**Problem statement:**
Beginning with the line below that contains "Task: Click the Image Options dialog title" and ending with the line that contains "Focus the Email", copy every line exactly. Copy nothing else.

**Source data:**
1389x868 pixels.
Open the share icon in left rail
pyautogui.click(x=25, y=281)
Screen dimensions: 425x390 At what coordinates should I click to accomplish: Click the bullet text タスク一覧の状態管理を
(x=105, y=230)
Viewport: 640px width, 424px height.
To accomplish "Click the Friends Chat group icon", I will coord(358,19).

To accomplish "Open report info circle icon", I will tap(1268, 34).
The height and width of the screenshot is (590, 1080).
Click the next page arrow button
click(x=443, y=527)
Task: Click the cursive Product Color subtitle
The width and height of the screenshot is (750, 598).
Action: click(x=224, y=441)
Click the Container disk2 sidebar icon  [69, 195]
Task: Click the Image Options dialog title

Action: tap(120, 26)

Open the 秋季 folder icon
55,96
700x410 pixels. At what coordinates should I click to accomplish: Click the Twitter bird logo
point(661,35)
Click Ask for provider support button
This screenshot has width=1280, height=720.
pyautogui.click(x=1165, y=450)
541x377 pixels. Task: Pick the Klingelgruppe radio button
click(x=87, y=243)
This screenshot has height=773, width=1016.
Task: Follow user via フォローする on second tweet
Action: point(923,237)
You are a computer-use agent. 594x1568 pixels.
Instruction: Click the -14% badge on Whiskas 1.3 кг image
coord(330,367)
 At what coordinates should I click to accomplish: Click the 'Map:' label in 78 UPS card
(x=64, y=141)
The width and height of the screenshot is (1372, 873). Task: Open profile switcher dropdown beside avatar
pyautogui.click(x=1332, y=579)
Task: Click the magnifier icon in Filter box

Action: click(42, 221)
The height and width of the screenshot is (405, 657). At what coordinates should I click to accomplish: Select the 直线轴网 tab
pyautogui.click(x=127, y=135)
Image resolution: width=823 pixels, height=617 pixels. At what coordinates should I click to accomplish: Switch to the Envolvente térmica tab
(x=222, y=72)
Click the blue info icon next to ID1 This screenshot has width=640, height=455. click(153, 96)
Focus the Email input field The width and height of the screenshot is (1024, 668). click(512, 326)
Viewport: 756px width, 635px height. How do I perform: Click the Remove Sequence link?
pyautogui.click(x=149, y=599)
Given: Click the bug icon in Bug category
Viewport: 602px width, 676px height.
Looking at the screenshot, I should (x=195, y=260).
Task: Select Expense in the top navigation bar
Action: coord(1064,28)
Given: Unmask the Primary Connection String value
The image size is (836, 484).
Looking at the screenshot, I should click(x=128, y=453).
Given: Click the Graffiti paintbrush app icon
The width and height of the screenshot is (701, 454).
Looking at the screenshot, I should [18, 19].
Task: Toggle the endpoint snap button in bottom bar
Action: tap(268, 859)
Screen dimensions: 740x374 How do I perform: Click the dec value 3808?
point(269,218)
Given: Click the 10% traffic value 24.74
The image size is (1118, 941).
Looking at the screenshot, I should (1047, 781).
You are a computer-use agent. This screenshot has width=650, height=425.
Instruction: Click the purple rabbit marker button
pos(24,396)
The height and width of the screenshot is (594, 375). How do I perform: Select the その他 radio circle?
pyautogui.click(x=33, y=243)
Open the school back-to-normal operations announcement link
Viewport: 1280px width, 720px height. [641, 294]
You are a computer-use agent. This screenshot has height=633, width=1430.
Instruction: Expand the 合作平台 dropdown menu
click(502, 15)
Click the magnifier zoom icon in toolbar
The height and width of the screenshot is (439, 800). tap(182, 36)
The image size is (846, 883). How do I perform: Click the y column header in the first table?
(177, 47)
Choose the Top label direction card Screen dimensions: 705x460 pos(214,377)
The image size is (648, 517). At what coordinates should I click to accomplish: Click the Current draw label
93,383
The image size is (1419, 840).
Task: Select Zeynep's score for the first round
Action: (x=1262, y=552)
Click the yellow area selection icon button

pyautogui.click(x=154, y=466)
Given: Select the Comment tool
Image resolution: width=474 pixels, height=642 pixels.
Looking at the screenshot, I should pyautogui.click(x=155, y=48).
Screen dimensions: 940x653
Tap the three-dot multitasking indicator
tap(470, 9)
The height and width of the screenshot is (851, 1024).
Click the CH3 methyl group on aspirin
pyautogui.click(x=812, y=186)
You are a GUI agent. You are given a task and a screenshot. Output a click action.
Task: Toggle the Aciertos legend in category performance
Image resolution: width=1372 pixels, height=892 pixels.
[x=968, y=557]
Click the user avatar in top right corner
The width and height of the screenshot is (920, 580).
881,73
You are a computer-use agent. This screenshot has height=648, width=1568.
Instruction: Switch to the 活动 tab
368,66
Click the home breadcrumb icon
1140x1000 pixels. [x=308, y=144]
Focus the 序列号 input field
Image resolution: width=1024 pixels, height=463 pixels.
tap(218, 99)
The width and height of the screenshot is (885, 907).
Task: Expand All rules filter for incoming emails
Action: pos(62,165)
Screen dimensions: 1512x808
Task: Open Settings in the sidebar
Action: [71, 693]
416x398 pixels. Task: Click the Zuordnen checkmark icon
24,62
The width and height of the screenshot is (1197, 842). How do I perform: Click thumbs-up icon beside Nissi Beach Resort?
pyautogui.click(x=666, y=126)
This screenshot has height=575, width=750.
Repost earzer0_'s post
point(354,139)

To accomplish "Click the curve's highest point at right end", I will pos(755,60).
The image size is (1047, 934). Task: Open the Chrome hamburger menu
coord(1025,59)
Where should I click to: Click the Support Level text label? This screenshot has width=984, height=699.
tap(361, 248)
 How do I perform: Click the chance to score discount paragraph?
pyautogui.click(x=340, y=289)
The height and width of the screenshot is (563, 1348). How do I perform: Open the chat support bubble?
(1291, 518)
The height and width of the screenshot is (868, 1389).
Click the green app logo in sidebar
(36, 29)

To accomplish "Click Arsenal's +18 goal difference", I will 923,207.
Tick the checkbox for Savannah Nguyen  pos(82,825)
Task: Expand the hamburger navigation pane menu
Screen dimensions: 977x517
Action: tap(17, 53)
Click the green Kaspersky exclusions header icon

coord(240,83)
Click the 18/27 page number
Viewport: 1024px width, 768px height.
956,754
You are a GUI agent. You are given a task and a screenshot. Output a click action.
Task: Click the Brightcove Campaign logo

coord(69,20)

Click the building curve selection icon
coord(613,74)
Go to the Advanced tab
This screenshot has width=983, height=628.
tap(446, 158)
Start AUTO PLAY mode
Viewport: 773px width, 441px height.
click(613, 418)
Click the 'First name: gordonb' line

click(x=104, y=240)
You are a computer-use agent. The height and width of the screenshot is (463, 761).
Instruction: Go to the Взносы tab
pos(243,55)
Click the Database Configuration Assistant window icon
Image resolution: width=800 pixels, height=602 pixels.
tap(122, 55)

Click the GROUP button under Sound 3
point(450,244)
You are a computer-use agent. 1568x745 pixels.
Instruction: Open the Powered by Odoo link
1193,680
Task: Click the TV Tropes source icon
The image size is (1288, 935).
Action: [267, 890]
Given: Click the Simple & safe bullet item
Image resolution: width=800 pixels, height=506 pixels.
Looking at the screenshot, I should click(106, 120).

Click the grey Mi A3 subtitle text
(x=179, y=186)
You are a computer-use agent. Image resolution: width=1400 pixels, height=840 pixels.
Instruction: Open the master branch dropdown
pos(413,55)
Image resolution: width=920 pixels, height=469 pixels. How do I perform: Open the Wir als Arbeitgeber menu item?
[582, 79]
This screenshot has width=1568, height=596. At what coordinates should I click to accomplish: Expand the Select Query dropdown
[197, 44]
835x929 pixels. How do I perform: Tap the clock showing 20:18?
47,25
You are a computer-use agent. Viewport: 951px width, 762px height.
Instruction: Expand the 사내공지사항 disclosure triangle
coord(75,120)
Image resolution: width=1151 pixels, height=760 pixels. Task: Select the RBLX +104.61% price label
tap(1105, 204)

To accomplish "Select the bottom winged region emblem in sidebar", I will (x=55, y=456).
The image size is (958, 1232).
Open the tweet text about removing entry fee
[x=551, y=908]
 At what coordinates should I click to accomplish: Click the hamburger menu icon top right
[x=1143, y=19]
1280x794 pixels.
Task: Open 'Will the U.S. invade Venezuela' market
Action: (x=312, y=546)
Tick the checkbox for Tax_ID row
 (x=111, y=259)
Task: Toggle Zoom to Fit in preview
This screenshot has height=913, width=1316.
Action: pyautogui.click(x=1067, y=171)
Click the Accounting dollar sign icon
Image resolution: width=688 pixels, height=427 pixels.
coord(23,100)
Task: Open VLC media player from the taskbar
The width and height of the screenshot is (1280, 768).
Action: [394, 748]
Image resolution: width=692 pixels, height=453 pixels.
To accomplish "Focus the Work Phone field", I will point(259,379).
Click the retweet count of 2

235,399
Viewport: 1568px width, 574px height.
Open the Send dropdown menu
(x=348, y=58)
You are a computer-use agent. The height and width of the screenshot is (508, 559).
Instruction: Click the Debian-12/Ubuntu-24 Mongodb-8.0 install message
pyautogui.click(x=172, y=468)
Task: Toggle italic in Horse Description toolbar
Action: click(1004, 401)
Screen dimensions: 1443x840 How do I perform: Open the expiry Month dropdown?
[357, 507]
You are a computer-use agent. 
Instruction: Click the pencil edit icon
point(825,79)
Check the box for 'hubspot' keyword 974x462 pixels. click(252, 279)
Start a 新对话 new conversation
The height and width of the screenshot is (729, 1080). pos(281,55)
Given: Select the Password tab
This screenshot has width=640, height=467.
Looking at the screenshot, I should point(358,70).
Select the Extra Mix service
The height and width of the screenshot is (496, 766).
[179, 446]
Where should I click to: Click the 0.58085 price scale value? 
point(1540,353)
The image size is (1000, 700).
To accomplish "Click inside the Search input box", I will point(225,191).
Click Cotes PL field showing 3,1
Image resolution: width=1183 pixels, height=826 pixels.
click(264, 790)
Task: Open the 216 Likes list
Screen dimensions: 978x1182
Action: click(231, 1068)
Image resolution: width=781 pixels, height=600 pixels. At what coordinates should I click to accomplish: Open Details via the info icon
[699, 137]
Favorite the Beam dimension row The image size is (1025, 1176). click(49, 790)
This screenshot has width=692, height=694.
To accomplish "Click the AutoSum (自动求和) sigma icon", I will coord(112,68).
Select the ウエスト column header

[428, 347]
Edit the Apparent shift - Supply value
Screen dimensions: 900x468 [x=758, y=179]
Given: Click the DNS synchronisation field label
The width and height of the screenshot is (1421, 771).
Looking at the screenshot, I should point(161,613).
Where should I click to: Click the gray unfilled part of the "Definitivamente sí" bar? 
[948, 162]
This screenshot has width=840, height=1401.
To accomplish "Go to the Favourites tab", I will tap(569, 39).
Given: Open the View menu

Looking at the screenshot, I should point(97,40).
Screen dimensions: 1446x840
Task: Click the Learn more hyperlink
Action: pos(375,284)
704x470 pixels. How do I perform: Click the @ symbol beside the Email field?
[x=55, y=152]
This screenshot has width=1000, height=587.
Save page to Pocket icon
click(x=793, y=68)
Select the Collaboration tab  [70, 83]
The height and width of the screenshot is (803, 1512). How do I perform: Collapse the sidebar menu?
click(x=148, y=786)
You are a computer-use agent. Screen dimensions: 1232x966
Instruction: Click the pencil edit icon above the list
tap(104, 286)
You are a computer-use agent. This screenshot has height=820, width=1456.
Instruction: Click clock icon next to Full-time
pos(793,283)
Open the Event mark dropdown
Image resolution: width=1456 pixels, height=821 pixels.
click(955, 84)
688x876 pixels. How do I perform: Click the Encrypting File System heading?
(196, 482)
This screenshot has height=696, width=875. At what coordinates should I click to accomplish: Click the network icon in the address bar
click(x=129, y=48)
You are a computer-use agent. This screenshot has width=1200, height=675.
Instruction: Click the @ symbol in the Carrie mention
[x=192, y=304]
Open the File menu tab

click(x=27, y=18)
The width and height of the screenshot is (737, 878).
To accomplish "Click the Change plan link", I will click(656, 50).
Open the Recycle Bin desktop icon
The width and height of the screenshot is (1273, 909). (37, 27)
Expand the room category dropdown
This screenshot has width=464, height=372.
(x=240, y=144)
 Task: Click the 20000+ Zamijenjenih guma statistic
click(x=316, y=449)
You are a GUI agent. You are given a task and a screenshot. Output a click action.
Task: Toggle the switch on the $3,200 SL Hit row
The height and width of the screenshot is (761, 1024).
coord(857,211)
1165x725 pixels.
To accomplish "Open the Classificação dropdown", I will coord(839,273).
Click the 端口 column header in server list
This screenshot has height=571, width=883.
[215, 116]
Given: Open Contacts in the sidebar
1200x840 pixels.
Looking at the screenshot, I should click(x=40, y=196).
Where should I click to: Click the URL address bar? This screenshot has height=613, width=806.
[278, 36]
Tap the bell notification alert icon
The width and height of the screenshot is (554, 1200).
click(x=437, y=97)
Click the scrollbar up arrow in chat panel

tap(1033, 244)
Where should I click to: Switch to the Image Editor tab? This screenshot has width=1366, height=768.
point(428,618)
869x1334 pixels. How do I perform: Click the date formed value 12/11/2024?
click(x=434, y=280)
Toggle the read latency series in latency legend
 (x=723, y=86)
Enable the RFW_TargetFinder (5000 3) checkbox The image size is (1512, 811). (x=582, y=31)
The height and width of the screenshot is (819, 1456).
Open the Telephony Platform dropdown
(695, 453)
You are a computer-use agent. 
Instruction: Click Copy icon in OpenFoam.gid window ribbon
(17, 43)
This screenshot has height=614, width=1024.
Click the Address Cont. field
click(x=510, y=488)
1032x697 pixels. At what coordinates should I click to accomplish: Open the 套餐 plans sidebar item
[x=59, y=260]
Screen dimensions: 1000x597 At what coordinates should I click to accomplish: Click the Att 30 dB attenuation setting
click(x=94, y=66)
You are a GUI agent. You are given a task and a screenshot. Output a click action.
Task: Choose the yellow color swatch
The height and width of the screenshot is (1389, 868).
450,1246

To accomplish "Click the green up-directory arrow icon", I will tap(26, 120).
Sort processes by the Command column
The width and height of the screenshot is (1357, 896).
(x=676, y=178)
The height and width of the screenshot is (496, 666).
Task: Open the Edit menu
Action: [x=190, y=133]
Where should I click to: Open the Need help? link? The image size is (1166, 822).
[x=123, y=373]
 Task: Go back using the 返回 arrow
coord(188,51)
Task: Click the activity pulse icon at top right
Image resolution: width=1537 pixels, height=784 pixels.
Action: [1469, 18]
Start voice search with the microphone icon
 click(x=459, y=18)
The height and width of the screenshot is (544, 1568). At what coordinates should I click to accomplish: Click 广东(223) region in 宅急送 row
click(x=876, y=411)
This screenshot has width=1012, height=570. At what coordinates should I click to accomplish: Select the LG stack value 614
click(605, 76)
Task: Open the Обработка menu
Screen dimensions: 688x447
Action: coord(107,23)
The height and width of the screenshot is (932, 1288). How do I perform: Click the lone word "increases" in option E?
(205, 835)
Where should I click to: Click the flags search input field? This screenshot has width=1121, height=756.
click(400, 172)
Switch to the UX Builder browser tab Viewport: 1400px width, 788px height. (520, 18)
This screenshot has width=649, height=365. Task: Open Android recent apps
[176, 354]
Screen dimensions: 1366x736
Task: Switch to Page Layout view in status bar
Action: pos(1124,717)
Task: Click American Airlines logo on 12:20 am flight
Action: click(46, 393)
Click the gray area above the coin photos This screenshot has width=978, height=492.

**Task result:**
Task: Click the Image Options dialog title

Action: tap(120, 26)

Open the 秋季 folder icon
55,96
700x410 pixels. At what coordinates should I click to accomplish: Click the Twitter bird logo
point(661,35)
Click Ask for provider support button
This screenshot has width=1280, height=720.
pyautogui.click(x=1165, y=450)
541x377 pixels. Task: Pick the Klingelgruppe radio button
click(x=87, y=243)
This screenshot has height=773, width=1016.
Task: Follow user via フォローする on second tweet
Action: point(923,237)
You are a computer-use agent. 594x1568 pixels.
Instruction: Click the -14% badge on Whiskas 1.3 кг image
coord(330,367)
 At what coordinates should I click to accomplish: Click the 'Map:' label in 78 UPS card
(x=64, y=141)
The width and height of the screenshot is (1372, 873). Task: Open profile switcher dropdown beside avatar
pyautogui.click(x=1332, y=579)
Task: Click the magnifier icon in Filter box

Action: click(42, 221)
The height and width of the screenshot is (405, 657). At what coordinates should I click to accomplish: Select the 直线轴网 tab
pyautogui.click(x=127, y=135)
Image resolution: width=823 pixels, height=617 pixels. At what coordinates should I click to accomplish: Switch to the Envolvente térmica tab
(x=222, y=72)
Click the blue info icon next to ID1 This screenshot has width=640, height=455. click(153, 96)
Focus the Email input field The width and height of the screenshot is (1024, 668). click(512, 326)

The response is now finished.